While a statement from Natural Grocers said the company has not received “reports of any fraudulent use of payment cards from any customer, credit card brand or financial institution," Brian Krebs has reported that sources in the financial industry detected a pattern of payment card fraud that indicates unauthorized access to the point-of-sale (POS) systems at some of the grocery chain's locations, which led to the distribution of malware.
According to Krebs, Natural Grocers spokespersons have said the company is looking into “a potential data security incident involving an unauthorized intrusion targeting limited customer payment card data.”
That the company “can firmly state what kind of data was not stolen, because they simply do not gather it, is strong evidence of one of the emerging truths of cybersecurity: if you keep something, someone will test your defenses, and if they aren't perfect, they'll take whatever you kept,” said Dr.
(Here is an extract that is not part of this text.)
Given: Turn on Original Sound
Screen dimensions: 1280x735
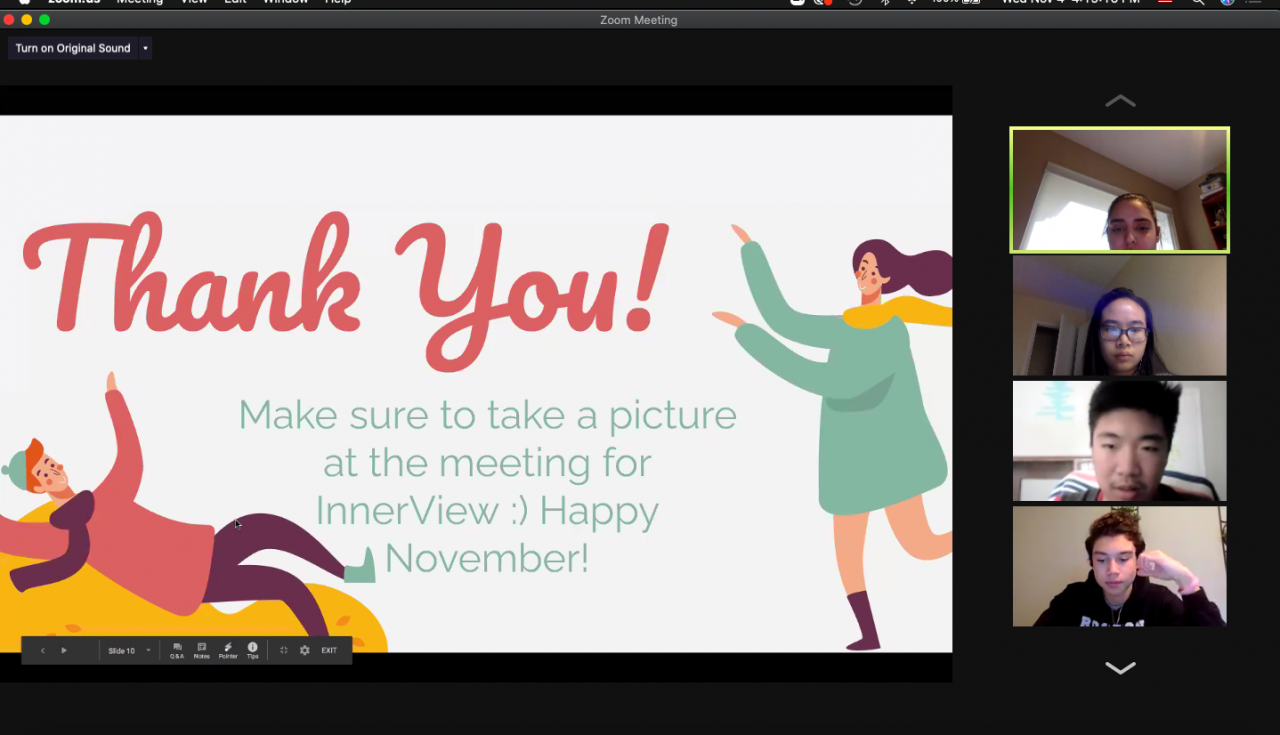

Mike Lloyd, CTO at RedSeal, in a statement sent to SCMagazine.com. “As a result, the new rules say don't keep it if you don't need it.”
Only those companies that know “how their business processes really work can hope to successfully defend themselves, and vigilance is essential,” said Lloyd, noting that “humans don't do this well” and making a plea for automated testing. “If you can find the weaknesses before the bad guys come looking, you can hope to stay ahead.”
Natural Grocers told Krebs that it's pushing up its efforts to upgrade POS systems in all of its 93 locations in 15 states to be PCI compliant. The new systems not only will offer point-to-point encryption but will also support chip and PIN payment cards, which, the company said in the statement to Krebs, will “provide multiple layers of protection for cardholder data.”